Samarinda adalah ibu kota Kaltim. Namun, status itu bukan jaminan menemukan sinyal internet dengan mudah. Pelajar di Jalan Rejo Mulyo, Kelurahan Lempake, Kecamatan Samarinda Utara, harus bersusah payah ke bukit.
DWI RESTU, Samarinda
AWAN hitam menggantung di langit Samarinda. Belasan anak beradu cepat untuk sampai ke kawasan bukit perkebunan kelapa sawit. Maklum, lambat sedikit, jalan tanah meski berbentuk anak tangga sudah pasti sulit dilalui.
Kaltim Post bertandang pagi-pagi ke tempat anak-anak pinggiran itu belajar belum lama ini. Aksesnya cukup licin. Pasalnya, ibu kota Kaltim kerap diguyur hujan menjelang petang. Bukan hanya di perkebunan sawit, anak-anak juga harus berjibaku melintas di jalur tambang batu bara untuk sampai di ketinggian. Tak banyak spot di jalur hauling emas hitam. Rumput dan nyamuk jadi pengganggu pembelajaran lewat daring.
“Kadang kalau sudah pas titik jaringannya enggak boleh goyang. Pindah dikit, hilang internet,” ucap Desi Ismi Retno, pelajar kelas IX di salah satu sekolah negeri di Samarinda. Gadis yang kerap bergaya rambut kuncir kuda itu tak bisa berbuat banyak saat di rumah. “Di bawah (rumah) enggak ada jaringan. Kalau telepon saja cuma bisa pakai handphone jadul. Kalau gadget susah,” sambungnya.
Di titik lain, anak-anak harus belajar di tepi jurang, mendirikan pondok menggunakan ranting pohon. “Biasanya anak laki-laki di pondok, tapi jalurnya ngerik,” tambahnya. Bahkan, untuk sampai ke jalur tambang, Desi dan rekan-rekan harus melewati jalan tanah berpadu batu. Tak jarang ada lumpur di sepanjang jalan menuju tempat mendapatkan sinyal. Jaraknya sekitar 2 kilometer dari jalan utama perkampungan.
Desi merasakan benar bedanya belajar daring dibandingkan tatap muka dengan guru di sekolah. “Banyak kurang pahamnya, belajar di sini (pondok) kan waktunya terbatas. Di gunung juga enggak ada listrik,” ujarnya dengan wajah memelas.

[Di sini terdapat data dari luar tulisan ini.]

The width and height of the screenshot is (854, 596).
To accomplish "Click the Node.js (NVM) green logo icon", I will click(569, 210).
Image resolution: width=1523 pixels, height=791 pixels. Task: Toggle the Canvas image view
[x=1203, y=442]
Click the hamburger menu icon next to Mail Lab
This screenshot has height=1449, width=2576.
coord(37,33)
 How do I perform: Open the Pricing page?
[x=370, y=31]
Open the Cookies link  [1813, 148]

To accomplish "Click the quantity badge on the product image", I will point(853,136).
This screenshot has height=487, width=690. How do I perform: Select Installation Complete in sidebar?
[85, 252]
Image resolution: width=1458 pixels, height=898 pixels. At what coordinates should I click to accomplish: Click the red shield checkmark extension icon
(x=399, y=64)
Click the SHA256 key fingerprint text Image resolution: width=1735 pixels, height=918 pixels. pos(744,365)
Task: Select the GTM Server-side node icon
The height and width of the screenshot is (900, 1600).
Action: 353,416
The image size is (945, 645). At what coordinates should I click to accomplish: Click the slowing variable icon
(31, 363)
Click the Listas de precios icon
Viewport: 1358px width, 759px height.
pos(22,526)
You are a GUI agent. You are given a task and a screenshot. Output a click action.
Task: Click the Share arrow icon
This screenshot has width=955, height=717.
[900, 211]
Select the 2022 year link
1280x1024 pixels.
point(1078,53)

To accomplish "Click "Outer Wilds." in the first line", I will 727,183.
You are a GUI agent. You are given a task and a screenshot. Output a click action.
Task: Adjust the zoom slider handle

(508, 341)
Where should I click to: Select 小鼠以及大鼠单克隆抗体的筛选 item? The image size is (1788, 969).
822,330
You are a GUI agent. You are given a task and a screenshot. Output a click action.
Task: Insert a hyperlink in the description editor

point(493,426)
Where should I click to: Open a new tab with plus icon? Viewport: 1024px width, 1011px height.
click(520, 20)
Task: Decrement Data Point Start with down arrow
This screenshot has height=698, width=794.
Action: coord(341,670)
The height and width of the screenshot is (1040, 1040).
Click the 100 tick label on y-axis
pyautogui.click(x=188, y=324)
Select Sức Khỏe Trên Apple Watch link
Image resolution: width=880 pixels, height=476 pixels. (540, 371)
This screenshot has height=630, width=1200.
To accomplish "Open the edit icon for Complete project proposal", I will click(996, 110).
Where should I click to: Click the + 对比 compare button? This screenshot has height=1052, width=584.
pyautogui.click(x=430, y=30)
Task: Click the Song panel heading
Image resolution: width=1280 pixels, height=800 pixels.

Namun, Desi dan rekan-rekan justru tak ingin terpuruk dengan kondisi saat ini. Tak ingin kalah dengan keadaan. “Ya harus tetap belajar meski sulit dan tertinggal. Belajar harus tetap dijalani,” ucapnya dengan nada pelan.
Bertolak ke tempat belajar di kawasan perbukitan lainnya, untuk belajar daring, anak-anak harus bertaruh nyawa melintas di jalan cor perkampungan. Sisi kanan atau kiri jalan cor selebar 2 meter itu beberapa di antaranya jurang yang cukup dalam. Bahkan, beberapa titik sudah rusak dan terancam tak bisa dilintasi.
Rabaniah, ibu rumah tangga yang akrab dengan sapaan Mama Nia, disibukkan setiap harinya dengan aktivitas baru. “Sekolah dari rumah, saya benar-benar pusing, Mas,” ucapnya kala ditemui di pondok.